Starting at the line that holds "Select the active Git Bash taskbar button" and stopping at the line that holds "Click the 新建快捷启动 button", restate the records below word for word, with both of those lines included.

==== Provided material ====

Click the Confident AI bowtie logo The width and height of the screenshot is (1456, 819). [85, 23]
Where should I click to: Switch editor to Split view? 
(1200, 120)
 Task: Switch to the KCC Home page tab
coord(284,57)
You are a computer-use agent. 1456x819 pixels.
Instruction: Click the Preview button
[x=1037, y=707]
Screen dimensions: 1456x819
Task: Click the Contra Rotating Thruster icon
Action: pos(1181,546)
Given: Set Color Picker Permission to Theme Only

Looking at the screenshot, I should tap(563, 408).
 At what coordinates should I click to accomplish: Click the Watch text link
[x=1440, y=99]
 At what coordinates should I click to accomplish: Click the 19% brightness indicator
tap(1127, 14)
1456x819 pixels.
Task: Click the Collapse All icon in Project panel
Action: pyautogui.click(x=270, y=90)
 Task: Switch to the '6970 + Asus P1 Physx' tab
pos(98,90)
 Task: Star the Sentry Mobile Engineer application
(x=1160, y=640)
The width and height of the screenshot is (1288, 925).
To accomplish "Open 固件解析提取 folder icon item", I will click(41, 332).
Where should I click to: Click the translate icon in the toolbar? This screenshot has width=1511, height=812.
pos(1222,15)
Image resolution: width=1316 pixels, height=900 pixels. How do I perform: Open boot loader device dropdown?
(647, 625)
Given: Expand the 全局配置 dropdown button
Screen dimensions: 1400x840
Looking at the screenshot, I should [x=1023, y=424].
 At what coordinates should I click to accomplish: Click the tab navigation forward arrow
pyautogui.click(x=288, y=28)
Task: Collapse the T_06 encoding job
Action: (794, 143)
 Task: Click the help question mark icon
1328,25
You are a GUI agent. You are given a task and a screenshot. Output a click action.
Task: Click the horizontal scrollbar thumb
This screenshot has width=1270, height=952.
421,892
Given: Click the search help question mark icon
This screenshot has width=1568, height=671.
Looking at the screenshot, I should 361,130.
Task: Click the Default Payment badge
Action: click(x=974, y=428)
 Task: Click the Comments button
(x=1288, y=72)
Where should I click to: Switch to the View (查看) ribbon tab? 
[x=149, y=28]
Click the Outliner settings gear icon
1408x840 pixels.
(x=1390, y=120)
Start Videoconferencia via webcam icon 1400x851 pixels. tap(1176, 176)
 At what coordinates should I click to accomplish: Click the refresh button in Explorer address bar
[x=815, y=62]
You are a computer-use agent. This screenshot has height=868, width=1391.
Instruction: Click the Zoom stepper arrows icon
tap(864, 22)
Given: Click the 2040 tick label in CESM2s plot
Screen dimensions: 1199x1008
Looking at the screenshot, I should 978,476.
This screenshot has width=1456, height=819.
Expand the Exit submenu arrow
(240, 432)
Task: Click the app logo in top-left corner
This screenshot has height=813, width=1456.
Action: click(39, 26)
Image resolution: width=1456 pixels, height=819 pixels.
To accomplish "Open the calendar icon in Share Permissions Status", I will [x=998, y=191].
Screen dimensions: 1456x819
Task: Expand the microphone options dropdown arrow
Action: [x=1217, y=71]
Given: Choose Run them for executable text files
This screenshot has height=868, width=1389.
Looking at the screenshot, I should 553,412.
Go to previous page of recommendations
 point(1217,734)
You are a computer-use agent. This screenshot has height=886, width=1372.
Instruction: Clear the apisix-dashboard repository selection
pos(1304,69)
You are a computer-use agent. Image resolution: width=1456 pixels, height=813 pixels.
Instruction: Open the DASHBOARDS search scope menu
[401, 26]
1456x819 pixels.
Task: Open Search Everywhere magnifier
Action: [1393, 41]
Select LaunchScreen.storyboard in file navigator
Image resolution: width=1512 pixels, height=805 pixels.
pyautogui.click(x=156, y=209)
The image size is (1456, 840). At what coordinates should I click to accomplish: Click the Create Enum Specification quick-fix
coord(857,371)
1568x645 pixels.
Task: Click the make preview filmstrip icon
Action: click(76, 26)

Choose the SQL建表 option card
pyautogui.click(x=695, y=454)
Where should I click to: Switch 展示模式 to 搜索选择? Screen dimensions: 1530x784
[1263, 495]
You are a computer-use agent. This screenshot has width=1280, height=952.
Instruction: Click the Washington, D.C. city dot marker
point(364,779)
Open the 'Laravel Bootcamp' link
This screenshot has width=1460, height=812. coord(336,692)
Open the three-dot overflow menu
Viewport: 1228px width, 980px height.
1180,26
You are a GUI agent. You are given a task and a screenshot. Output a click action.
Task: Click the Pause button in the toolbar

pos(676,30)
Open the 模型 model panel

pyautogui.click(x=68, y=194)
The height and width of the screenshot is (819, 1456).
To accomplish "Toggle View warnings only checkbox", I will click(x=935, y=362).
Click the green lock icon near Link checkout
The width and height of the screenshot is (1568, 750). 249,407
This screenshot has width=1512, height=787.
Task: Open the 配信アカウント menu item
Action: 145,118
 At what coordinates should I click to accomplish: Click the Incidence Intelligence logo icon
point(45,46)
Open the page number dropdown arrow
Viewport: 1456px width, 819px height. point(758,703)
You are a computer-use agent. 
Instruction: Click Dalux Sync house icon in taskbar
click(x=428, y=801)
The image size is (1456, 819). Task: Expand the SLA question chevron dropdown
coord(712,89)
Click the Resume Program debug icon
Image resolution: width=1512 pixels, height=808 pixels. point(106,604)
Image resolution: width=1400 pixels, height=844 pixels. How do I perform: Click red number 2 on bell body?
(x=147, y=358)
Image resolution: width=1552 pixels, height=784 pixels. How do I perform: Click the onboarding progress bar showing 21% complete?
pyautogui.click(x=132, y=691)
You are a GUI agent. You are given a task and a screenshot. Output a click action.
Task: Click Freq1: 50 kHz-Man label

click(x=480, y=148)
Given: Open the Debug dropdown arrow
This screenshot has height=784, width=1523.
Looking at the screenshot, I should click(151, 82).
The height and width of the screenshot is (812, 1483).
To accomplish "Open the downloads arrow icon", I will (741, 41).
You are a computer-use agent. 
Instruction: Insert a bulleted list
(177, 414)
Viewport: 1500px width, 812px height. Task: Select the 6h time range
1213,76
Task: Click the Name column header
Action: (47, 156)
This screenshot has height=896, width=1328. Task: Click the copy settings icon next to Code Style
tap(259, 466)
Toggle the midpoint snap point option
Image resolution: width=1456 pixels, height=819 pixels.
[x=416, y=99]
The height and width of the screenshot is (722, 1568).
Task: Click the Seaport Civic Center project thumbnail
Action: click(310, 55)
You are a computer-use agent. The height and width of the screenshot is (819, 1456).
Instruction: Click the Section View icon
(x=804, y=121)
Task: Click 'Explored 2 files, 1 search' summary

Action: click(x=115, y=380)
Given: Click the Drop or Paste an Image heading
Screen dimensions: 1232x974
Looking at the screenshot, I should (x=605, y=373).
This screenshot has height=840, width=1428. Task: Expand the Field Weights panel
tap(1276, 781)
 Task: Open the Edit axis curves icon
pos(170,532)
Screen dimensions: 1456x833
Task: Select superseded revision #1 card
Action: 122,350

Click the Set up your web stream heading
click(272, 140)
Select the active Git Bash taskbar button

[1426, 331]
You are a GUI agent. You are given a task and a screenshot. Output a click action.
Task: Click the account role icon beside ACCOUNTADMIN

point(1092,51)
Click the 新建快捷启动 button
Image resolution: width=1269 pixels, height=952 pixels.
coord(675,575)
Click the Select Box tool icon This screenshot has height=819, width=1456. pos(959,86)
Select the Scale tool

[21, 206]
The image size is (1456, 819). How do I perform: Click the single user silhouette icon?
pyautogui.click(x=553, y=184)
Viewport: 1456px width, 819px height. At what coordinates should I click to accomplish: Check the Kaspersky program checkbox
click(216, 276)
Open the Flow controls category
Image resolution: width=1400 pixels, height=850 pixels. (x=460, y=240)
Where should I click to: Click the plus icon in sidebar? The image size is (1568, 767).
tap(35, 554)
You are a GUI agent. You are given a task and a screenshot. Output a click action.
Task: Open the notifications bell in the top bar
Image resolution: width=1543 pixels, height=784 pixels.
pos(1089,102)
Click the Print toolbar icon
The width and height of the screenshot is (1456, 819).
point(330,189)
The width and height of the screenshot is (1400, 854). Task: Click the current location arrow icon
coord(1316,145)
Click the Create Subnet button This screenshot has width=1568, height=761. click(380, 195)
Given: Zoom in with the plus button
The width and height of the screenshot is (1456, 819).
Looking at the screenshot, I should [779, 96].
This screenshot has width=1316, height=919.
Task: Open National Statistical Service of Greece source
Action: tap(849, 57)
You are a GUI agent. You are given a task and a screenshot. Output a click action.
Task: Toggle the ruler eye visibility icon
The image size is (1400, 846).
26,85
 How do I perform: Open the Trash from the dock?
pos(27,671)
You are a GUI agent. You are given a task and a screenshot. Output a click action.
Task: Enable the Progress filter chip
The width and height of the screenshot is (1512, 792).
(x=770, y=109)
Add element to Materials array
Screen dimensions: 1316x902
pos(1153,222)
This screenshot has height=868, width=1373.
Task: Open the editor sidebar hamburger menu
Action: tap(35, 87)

====

* The completed task *
Select the active Git Bash taskbar button

[1426, 331]
You are a GUI agent. You are given a task and a screenshot. Output a click action.
Task: Click the account role icon beside ACCOUNTADMIN

point(1092,51)
Click the 新建快捷启动 button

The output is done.